Thread

Topic: The preprocessor and token boundaries

Author: non-existent@iobox.com ("Sergey P. Derevyago")
Date: Wed, 18 Sep 2002 01:48:59 +0000 (UTC) Raw View

Hyman Rosen wrote:
> >       BTW, have you tried
> >  #define char_lit(arg) (#arg [0])
>
> That's not an integer constant expression, though.
 No, it isn't. But was it required, though? :)
 BTW it seems like we have some C/C++ lack here: both "a"[0] and *"a" values
are known at compile time and, in principle, can be used as switch targets.
--
         With all respect, Sergey.          http://cpp3.virtualave.net/
         mailto : ders at skeptik.net


---
[ comp.std.c++ is moderated.  To submit articles, try just posting with ]
[ your news-reader.  If that fails, use mailto:std-c++@ncar.ucar.edu    ]
[              --- Please see the FAQ before posting. ---               ]
[ FAQ: http://www.jamesd.demon.co.uk/csc/faq.html                       ]

Author: kanze@gabi-soft.de (James Kanze)
Date: Fri, 13 Sep 2002 16:15:43 +0000 (UTC) Raw View

ron@sensor.com ("Ron Natalie") wrote in message
news:<jAMf9.164355$l_4.144211@atlpnn01.usenetserver.com>...
> "Hyman Rosen" <hyrosen@mail.com> wrote in message
> news:1031757740.975293@master.nyc.kbcfp.com...
> > For example, before ## came along, you could paste in some
> > preprocessors by doing this:

> > #define paste(a,b) a/**/b

And in others using:

    #define paste(a,b) a\
    b

(with an escaped new line, and no other white space).
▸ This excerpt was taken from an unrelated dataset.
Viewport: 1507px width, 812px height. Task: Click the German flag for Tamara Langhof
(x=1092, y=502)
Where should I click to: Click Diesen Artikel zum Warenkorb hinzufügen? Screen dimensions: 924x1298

> Actually, that was before the language rules were chnaged to say that
> comments were to be treated as whitespace.  The ## was a result of
> this kludge falling apart.

I don't think that this kludge ever worked for all compilers.
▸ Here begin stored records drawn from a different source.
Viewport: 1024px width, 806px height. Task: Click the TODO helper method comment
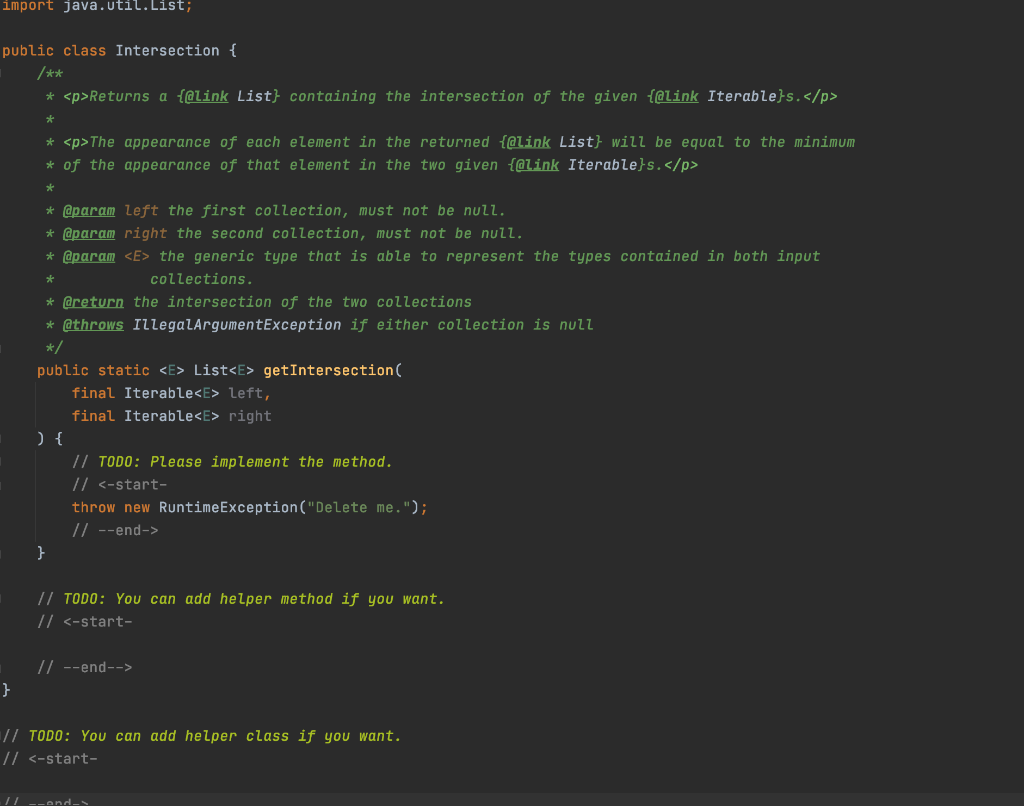[x=240, y=598]
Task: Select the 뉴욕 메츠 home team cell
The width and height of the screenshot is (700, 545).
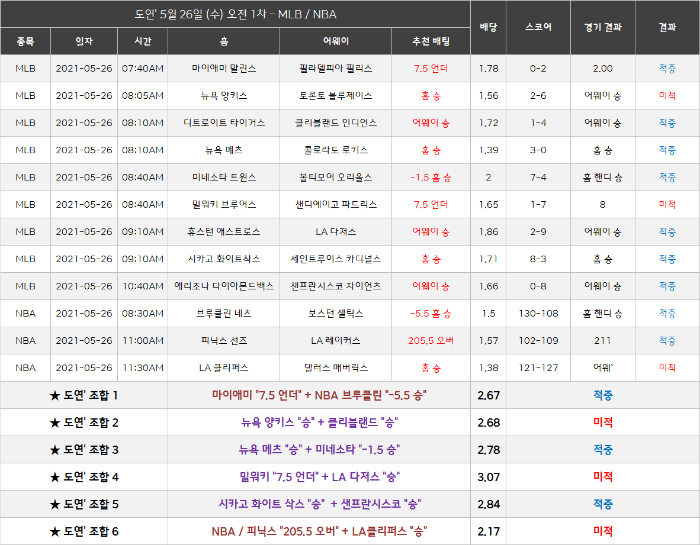Action: pyautogui.click(x=224, y=150)
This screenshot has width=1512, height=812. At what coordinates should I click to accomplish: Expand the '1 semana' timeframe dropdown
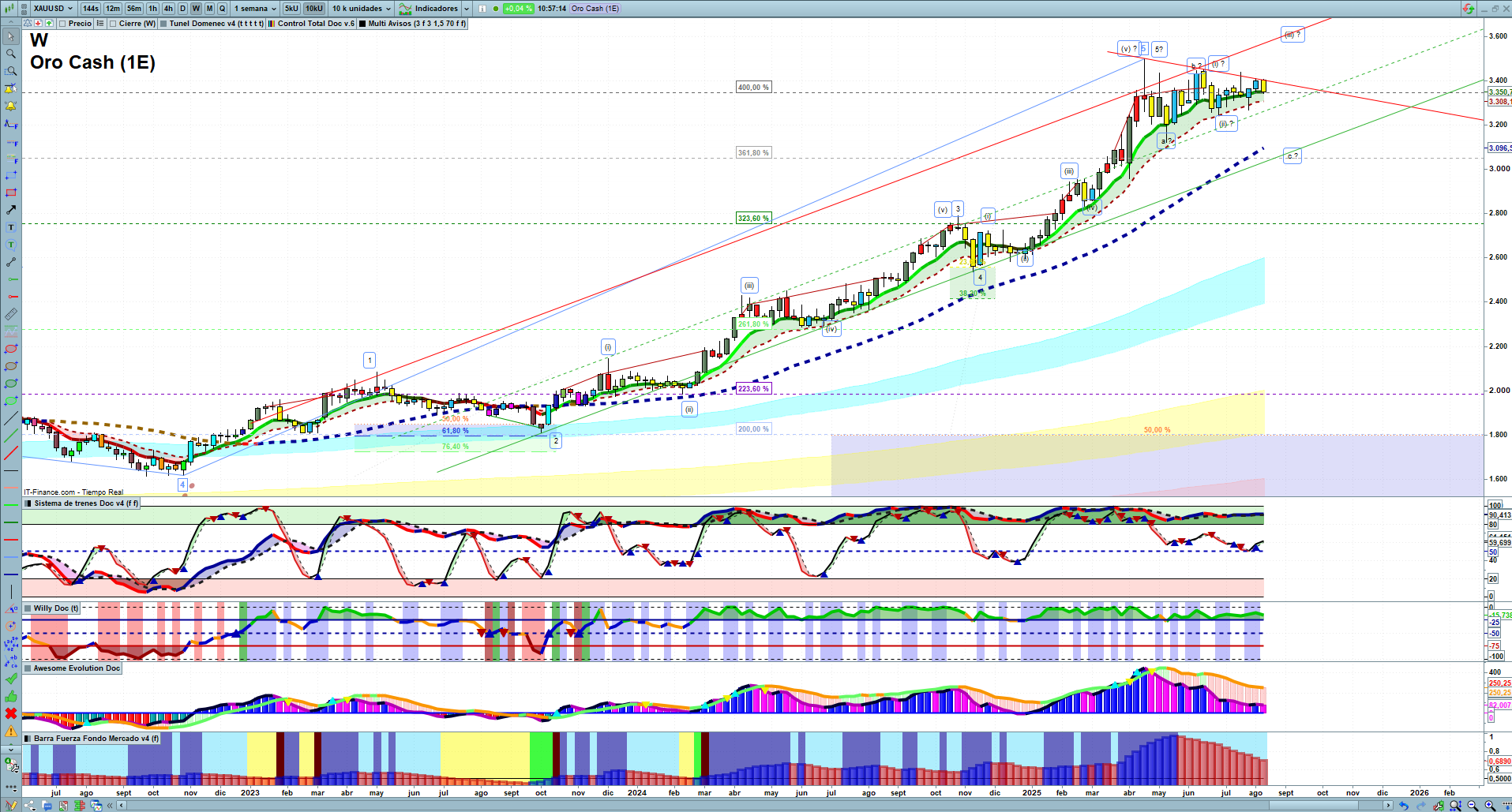255,9
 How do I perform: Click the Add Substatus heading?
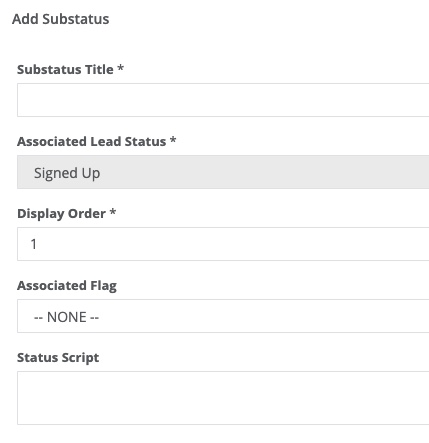61,19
> > And before # came along, you could sometimes quote by doing this:

> > #define quote(a) "a"

And sometimes, you couldn't quote at all.
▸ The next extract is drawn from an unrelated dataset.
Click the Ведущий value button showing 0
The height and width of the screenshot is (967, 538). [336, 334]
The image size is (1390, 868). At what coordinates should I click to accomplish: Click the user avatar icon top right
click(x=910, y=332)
> > And the current preprocessor still has no way of doing this:

> > #define char(a) 'a'

> These were actually some ambiguity in the wording of K&R as to whether
> the replacement should occur WITHIN the literals.

I don't know if K&R specified it, but the compilers which were shipped
with stock AT&T Unix didn't.  The Rieser preprocessor (shipped with the
compilers from Berkley Unix) did.

--
James Kanze                           mailto:jkanze@caicheuvreux.com
Conseils en informatique orient   e objet/
                    Beratung in objektorientierter Datenverarbeitung

---
[ comp.std.c++ is moderated.  To submit articles, try just posting with ]
[ your news-reader.  If that fails, use mailto:std-c++@ncar.ucar.edu    ]
[              --- Please see the FAQ before posting. ---               ]
[ FAQ: http://www.jamesd.demon.co.uk/csc/faq.html                       ]

Author: kanze@gabi-soft.de (James Kanze)
Date: Wed, 11 Sep 2002 16:50:43 +0000 (UTC) Raw View

cpdaniel@pacbell.net ("Carl Daniel") wrote in message
news:<pjtf9.445$B25.8179913@newssvr14.news.prodigy.com>...
> ""Ron Natalie"" <ron@sensor.com> wrote in message
> news:SGsf9.117209$l_4.62514@atlpnn01.usenetserver.com...
> > > What is the rationale for having preprocessing occur after
> > > tokenization, when existing practice at the time the standard was
> > > written would certainly have been just the opposite?

> > You're wrong there, existing practice was to tokenize first and to
> > have a (redundant) tokenizing step after the preprocessor ran.  But
> > even in that case, tokens DID NOT JUST glue together.  It would have
> > been problematic.

> I should have written more precisely - yes, that is what I assumed
> would have been common practice - the preprocessor tokenizes (using
> some set of lexical rules) before doing substitutions.  Intuitively,
> I've always thought of the output of the preprocessor as simply text,
> which is then re-tokenized by the compiler (using a possibly different
> set of lexical rules).

Historically, the preprocessor tokenized, preprocessed, then converted
the tokens back to text.  But even before C was being standardized,
there were compilers which skipped this extra step, and fed the tokens
directly into the parser.

> Ancient history question then: how, in the days of the preprocessor
> being a stand-alone "filter" (a true pre-processor) did tokens not
> "just glue together"?  (Or perhaps that's the point - they did, and it
> was problematic?)

The problem is that by the time C was being standardized, there were
several existing preprocessors, and the way the regenerated text
varied.  And there were already compilers with integrated preprocessors,
which fed the token stream directly to the parser.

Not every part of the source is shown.